5 U.S.C. § 504(a)(1). The Tribe sought an award of fees and expenses incurred in connection with its appeal of the determination of the Indian Health Service (IHS) to partially decline the Tribe's proposal to renew its contract to provide health care programs, functions, services and activities under the Indian Self-Determination Act. I issued a final decision in that matter on February 6, 2002 (Susanville Indian Rancheria, DAB No. 1813). The ALJ denied the Tribe's application for fees and expenses on the ground that the Tribe did not submit an application signed by "the applicant or an authorized officer of the applicant" as required by the applicable regulations.

For the reasons discussed below, I conclude that the ALJ erred in denying the Tribe's application on the ground that the Tribe did not comply with the signature requirement in the regulations. Accordingly, I remand the case to the ALJ for further proceedings.

Background

The regulations implementing the Indian Self-Determination Act provide in part that "EAJA claims against the DOI [Department of the Interior] or the DHHS [Department of Health and Human Services] will be heard by the IBIA [Interior Board of Indian Appeals] under 43 CFR 4.601-4.619." 25 C.F.R. § 900.177. Section 4.608(f) of 43 C.F.R. states:

The application shall be signed by the applicant or an authorized officer of the applicant. The application shall contain or be accompanied by a written verification under oath or affirmation under penalty of perjury that the information provided in the application and all accompanying material is true and complete to the best of the signer's information and belief.

In this case, page 8 of a document captioned (on page 1) "APPLICATION FOR ATTORNEY FEES AND EXPENSES UNDER THE EQUAL ACCESS TO JUSTICE ACT" is signed by Geoffrey D. Strommer of Hobbs, Straus, Dean & Walker, LLP, as "Attorney for Appellant, Susanville Indian Rancheria." This page bears the typed date "March 5, 2002." The next page, which is unnumbered and has no heading, contains the following statement signed by Ike Lowry, Chairman, and the handwritten date 3/1/02:

I hereby certify that I am an officer for the Susanville Indian Rancheria, duly authorized to sign the foregoing fee application on its behalf, and do hereby verify under penalty of perjury that the information provided in the application and all accompanying material is true and complete to the best of my knowledge and belief.

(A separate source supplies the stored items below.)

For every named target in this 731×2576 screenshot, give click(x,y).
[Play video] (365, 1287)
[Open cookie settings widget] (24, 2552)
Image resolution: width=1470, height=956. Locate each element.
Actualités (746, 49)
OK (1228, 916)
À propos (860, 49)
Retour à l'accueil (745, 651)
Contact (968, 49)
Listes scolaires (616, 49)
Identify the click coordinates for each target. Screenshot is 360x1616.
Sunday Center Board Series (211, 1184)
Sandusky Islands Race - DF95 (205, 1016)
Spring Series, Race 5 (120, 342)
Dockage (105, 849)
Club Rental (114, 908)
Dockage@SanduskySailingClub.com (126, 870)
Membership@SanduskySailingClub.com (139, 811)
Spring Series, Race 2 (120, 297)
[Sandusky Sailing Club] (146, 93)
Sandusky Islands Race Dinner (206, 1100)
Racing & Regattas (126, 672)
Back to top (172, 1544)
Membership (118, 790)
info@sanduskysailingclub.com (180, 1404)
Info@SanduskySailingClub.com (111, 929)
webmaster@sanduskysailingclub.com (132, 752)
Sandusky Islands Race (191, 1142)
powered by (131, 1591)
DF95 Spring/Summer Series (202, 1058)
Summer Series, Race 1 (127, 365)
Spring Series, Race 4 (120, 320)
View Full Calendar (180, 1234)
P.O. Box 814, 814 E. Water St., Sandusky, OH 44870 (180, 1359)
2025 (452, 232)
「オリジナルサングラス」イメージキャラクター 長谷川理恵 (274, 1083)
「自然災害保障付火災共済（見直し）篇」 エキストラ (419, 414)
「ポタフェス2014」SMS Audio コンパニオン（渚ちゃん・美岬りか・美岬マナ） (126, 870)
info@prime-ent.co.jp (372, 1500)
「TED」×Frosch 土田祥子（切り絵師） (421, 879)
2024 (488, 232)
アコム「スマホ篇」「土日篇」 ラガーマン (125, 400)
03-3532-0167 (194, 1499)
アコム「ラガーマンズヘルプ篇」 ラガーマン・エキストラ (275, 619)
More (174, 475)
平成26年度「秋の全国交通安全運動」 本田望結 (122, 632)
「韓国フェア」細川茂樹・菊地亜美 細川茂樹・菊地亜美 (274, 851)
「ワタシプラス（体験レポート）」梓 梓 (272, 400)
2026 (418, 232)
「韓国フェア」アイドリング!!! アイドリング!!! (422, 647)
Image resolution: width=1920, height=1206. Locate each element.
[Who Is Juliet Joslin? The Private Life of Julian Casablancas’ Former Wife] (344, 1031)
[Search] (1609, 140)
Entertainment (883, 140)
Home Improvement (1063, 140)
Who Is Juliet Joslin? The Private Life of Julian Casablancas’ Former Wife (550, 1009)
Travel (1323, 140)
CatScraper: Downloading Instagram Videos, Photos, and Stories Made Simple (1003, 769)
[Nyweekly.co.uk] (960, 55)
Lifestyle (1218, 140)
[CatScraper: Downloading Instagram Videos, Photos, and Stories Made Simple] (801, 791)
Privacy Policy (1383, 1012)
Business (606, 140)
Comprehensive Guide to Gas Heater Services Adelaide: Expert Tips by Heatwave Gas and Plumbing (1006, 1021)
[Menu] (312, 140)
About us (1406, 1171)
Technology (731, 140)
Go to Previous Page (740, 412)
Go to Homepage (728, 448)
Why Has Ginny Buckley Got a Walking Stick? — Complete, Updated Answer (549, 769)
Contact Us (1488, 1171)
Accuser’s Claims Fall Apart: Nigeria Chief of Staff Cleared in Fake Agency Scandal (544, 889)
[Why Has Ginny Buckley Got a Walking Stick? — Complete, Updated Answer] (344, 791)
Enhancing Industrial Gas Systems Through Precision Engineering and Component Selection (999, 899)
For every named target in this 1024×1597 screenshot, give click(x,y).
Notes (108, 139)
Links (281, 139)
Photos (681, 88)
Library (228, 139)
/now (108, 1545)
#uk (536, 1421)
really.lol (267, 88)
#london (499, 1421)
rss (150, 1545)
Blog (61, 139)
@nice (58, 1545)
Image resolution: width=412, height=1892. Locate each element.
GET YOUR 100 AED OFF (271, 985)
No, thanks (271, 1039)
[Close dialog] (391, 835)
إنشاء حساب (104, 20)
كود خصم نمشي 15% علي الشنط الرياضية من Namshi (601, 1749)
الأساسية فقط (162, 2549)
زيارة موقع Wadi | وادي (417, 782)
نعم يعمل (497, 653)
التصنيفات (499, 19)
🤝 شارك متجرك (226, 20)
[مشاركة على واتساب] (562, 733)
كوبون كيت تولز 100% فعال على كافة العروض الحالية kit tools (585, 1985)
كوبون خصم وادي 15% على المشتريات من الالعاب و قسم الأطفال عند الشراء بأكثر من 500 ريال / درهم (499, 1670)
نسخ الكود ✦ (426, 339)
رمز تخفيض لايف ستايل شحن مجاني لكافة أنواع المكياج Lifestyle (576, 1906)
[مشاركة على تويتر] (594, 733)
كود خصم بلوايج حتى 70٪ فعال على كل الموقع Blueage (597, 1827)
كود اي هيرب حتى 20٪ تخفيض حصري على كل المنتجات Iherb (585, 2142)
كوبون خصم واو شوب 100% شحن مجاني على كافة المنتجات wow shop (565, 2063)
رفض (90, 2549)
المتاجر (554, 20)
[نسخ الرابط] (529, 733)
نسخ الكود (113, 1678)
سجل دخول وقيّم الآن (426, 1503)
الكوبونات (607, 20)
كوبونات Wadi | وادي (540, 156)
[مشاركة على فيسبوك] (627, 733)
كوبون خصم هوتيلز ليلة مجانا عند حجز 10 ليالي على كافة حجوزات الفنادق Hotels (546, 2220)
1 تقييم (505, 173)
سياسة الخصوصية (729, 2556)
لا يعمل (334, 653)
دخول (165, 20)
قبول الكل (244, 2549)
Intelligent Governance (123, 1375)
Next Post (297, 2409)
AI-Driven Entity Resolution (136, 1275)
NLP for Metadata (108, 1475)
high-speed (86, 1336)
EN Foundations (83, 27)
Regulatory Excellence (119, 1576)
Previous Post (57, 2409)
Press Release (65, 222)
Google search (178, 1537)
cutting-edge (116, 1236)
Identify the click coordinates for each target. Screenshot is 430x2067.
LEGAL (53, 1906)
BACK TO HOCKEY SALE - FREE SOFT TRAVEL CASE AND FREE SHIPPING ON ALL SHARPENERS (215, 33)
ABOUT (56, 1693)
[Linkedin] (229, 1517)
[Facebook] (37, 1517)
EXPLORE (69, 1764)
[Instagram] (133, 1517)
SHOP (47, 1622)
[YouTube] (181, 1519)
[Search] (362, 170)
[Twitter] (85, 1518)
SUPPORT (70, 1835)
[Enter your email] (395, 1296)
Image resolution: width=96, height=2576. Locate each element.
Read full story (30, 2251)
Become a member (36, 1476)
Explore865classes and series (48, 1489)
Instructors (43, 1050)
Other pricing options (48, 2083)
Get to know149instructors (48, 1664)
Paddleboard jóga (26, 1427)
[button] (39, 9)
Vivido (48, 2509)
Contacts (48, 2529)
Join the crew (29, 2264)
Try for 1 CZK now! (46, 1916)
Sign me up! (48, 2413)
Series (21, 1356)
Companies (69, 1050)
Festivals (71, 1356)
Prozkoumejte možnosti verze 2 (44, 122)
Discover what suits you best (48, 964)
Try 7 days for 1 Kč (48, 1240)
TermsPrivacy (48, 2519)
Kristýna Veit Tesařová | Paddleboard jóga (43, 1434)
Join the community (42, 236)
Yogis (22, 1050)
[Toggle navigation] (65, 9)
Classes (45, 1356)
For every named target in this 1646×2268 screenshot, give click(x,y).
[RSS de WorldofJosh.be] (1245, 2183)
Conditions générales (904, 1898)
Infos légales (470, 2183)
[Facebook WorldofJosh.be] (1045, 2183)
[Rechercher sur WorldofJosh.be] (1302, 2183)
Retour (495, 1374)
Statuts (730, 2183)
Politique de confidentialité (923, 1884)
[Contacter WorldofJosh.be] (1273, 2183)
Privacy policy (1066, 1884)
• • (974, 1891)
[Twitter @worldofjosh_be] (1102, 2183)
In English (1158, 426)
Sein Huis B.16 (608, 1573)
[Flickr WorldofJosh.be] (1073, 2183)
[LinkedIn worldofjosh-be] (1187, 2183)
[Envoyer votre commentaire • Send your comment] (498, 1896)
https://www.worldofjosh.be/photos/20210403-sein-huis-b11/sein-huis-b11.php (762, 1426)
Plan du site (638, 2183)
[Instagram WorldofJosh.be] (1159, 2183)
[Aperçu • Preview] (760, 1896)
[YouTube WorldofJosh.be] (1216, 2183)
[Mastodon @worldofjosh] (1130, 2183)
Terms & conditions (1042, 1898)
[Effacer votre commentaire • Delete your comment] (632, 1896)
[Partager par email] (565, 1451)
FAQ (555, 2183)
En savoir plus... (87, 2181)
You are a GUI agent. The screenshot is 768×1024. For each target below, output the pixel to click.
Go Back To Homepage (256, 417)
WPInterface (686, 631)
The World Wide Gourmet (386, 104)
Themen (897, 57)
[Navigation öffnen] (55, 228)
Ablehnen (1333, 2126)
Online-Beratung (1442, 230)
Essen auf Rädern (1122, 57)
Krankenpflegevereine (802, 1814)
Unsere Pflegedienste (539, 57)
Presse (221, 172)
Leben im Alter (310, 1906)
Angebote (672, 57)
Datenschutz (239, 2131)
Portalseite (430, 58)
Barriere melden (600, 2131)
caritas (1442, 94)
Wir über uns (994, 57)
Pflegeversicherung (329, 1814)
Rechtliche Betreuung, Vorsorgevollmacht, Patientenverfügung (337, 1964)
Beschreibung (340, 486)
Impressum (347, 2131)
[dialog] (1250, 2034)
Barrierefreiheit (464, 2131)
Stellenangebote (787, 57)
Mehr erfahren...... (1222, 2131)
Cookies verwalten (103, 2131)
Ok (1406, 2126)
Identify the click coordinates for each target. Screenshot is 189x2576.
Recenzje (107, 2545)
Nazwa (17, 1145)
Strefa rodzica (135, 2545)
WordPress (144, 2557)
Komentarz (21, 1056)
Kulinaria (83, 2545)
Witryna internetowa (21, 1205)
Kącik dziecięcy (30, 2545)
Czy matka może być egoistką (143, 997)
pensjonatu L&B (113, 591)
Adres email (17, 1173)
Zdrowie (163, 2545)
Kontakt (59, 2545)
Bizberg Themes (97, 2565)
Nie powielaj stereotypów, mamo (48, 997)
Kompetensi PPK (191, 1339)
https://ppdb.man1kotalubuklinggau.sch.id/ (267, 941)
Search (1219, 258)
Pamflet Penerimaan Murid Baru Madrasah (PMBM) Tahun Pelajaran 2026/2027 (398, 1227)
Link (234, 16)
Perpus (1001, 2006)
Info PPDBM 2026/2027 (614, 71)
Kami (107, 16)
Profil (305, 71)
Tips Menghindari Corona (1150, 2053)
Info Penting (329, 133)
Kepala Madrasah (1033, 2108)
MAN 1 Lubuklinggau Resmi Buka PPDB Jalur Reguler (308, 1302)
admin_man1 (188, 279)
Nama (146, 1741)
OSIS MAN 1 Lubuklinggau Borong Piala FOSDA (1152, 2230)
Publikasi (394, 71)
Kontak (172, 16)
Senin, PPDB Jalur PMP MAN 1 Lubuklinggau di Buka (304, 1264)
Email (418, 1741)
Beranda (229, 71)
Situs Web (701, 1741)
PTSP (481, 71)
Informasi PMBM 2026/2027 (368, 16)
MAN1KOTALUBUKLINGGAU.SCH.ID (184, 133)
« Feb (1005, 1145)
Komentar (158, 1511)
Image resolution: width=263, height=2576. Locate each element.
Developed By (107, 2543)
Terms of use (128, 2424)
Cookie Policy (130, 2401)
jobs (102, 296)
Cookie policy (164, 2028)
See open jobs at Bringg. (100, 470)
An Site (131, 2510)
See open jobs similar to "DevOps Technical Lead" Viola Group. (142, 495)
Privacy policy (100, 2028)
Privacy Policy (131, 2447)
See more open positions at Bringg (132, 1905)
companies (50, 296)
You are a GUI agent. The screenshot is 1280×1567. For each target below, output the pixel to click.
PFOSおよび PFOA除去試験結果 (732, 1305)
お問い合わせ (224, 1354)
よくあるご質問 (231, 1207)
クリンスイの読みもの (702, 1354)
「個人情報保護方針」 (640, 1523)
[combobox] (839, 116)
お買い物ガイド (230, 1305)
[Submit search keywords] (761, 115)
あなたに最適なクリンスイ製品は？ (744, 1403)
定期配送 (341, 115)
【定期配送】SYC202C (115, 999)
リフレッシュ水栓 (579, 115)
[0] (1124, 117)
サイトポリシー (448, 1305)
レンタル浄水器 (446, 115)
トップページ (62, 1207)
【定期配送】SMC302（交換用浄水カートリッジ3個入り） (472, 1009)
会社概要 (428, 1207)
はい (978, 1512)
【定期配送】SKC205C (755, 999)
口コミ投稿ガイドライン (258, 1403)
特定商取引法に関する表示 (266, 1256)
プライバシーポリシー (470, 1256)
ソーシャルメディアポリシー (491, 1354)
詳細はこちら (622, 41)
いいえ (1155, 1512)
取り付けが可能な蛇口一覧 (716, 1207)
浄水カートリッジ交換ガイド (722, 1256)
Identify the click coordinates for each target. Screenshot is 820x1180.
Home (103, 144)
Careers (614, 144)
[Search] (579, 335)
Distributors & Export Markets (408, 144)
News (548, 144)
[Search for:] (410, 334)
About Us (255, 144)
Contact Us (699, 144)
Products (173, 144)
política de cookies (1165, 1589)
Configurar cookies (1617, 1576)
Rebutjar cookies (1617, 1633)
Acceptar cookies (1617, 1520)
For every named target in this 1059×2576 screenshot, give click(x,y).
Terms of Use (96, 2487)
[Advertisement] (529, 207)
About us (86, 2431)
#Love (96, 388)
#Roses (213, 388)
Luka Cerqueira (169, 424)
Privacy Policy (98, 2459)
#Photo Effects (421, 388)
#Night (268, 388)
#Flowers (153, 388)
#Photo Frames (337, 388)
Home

The next page, a certificate of service stating that "a copy of Appellant Susanville Indian Rancheria's Application for Attorney Fees and Expenses Under the Equal Access to Justice Act was served" upon opposing counsel, is signed by Mr. Strommer. This is followed by Exhibits A - E. Exhibit D is captioned "AFFIDAVIT OF IKE LOWRY." This affidavit provides information about the status of the Tribe necessary to determine whether it qualified as a party under EAJA. The last paragraph of the affidavit states:

I have reviewed the fee application in the above captioned action and hereby provide written verification under oath that the application and all information contained therein accompanying such application is true and complete to the best of my belief and knowledge.

Exhibit D at 2.

All of the documents described above are bound together.

On March 11, 2002, the ALJ issued an order acknowledging receipt of the Tribe's EAJA application, stating that the Tribe had not filed a net worth exhibit as required by 43 C.F.R. § 4.609(b), and directing the Tribe to file such an exhibit by March 25, 2002. The Tribe submitted a Supplemental Filing of Net Worth Affidavit on March 25. IHS filed its answer to the Tribe's EAJA application on April 24, to which the Tribe replied on May 22. Finally, IHS responded on June 24. The parties' briefs addressed the merits of the EAJA application. There were no further proceedings before the issuance of the ALJ Decision on August 16. IHS at no time argued that the Tribe had not signed the application, nor did the ALJ ask the parties to brief the issue of whether the Tribe had signed the application.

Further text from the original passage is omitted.